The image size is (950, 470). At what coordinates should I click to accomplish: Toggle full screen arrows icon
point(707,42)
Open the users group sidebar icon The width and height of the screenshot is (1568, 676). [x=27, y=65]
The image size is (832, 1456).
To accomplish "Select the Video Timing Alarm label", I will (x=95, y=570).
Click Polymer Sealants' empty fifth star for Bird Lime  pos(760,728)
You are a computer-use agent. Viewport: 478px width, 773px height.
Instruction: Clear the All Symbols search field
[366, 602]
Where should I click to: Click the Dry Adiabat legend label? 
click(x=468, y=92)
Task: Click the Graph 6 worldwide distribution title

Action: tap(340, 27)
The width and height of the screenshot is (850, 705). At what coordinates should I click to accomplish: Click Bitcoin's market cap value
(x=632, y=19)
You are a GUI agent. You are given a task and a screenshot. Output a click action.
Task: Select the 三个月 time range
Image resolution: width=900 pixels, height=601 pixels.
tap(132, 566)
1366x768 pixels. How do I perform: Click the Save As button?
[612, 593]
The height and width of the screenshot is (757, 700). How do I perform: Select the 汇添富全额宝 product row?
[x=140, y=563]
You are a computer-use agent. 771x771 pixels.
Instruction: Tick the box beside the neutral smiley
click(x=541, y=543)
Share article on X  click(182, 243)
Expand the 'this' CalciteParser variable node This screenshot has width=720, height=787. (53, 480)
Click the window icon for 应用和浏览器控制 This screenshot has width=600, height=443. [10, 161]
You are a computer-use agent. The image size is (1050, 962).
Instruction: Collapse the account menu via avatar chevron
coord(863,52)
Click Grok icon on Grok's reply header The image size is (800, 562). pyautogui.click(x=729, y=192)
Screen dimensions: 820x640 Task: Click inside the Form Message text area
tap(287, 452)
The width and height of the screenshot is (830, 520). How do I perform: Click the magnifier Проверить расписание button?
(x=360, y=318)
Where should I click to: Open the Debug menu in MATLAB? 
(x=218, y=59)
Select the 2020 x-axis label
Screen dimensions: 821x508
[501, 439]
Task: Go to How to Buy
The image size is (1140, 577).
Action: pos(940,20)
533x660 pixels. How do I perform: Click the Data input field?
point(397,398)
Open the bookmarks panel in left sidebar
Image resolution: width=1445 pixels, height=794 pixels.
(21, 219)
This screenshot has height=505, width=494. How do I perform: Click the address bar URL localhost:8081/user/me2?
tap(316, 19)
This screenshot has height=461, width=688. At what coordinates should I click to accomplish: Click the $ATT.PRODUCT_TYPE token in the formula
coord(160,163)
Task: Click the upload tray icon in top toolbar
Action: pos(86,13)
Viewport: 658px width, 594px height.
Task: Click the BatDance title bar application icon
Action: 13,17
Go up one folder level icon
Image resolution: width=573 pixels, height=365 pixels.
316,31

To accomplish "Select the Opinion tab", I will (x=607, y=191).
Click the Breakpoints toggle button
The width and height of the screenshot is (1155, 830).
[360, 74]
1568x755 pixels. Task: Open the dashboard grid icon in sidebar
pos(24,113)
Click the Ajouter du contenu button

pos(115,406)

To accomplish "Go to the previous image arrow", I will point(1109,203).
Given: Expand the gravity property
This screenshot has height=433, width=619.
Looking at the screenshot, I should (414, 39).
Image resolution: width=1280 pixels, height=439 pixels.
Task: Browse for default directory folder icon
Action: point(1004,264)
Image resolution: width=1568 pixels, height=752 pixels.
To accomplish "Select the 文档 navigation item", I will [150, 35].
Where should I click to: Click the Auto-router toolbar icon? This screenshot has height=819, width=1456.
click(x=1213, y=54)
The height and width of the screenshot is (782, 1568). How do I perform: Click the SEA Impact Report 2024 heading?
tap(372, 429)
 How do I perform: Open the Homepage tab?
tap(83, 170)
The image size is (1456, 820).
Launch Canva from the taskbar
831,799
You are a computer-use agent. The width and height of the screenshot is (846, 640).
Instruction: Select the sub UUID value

# # # #

» What to produce: Return all of the lines above exactly as they are, character for character.

» Task solution:
The image size is (950, 470). At what coordinates should I click to accomplish: Toggle full screen arrows icon
point(707,42)
Open the users group sidebar icon The width and height of the screenshot is (1568, 676). [x=27, y=65]
The image size is (832, 1456).
To accomplish "Select the Video Timing Alarm label", I will (x=95, y=570).
Click Polymer Sealants' empty fifth star for Bird Lime  pos(760,728)
You are a computer-use agent. Viewport: 478px width, 773px height.
Instruction: Clear the All Symbols search field
[366, 602]
Where should I click to: Click the Dry Adiabat legend label? 
click(x=468, y=92)
Task: Click the Graph 6 worldwide distribution title

Action: tap(340, 27)
The width and height of the screenshot is (850, 705). At what coordinates should I click to accomplish: Click Bitcoin's market cap value
(x=632, y=19)
You are a GUI agent. You are given a task and a screenshot. Output a click action.
Task: Select the 三个月 time range
Image resolution: width=900 pixels, height=601 pixels.
tap(132, 566)
1366x768 pixels. How do I perform: Click the Save As button?
[612, 593]
The height and width of the screenshot is (757, 700). How do I perform: Select the 汇添富全额宝 product row?
[x=140, y=563]
You are a computer-use agent. 771x771 pixels.
Instruction: Tick the box beside the neutral smiley
click(x=541, y=543)
Share article on X  click(182, 243)
Expand the 'this' CalciteParser variable node This screenshot has width=720, height=787. (53, 480)
Click the window icon for 应用和浏览器控制 This screenshot has width=600, height=443. [10, 161]
You are a computer-use agent. The image size is (1050, 962).
Instruction: Collapse the account menu via avatar chevron
coord(863,52)
Click Grok icon on Grok's reply header The image size is (800, 562). pyautogui.click(x=729, y=192)
Screen dimensions: 820x640 Task: Click inside the Form Message text area
tap(287, 452)
The width and height of the screenshot is (830, 520). How do I perform: Click the magnifier Проверить расписание button?
(x=360, y=318)
Where should I click to: Open the Debug menu in MATLAB? 
(x=218, y=59)
Select the 2020 x-axis label
Screen dimensions: 821x508
[501, 439]
Task: Go to How to Buy
The image size is (1140, 577).
Action: pos(940,20)
533x660 pixels. How do I perform: Click the Data input field?
point(397,398)
Open the bookmarks panel in left sidebar
Image resolution: width=1445 pixels, height=794 pixels.
(21, 219)
This screenshot has height=505, width=494. How do I perform: Click the address bar URL localhost:8081/user/me2?
tap(316, 19)
This screenshot has height=461, width=688. At what coordinates should I click to accomplish: Click the $ATT.PRODUCT_TYPE token in the formula
coord(160,163)
Task: Click the upload tray icon in top toolbar
Action: pos(86,13)
Viewport: 658px width, 594px height.
Task: Click the BatDance title bar application icon
Action: 13,17
Go up one folder level icon
Image resolution: width=573 pixels, height=365 pixels.
316,31

To accomplish "Select the Opinion tab", I will (x=607, y=191).
Click the Breakpoints toggle button
The width and height of the screenshot is (1155, 830).
[360, 74]
1568x755 pixels. Task: Open the dashboard grid icon in sidebar
pos(24,113)
Click the Ajouter du contenu button

pos(115,406)

To accomplish "Go to the previous image arrow", I will point(1109,203).
Given: Expand the gravity property
This screenshot has height=433, width=619.
Looking at the screenshot, I should (414, 39).
Image resolution: width=1280 pixels, height=439 pixels.
Task: Browse for default directory folder icon
Action: point(1004,264)
Image resolution: width=1568 pixels, height=752 pixels.
To accomplish "Select the 文档 navigation item", I will [150, 35].
Where should I click to: Click the Auto-router toolbar icon? This screenshot has height=819, width=1456.
click(x=1213, y=54)
The height and width of the screenshot is (782, 1568). How do I perform: Click the SEA Impact Report 2024 heading?
tap(372, 429)
 How do I perform: Open the Homepage tab?
tap(83, 170)
The image size is (1456, 820).
Launch Canva from the taskbar
831,799
You are a computer-use agent. The width and height of the screenshot is (846, 640).
Instruction: Select the sub UUID value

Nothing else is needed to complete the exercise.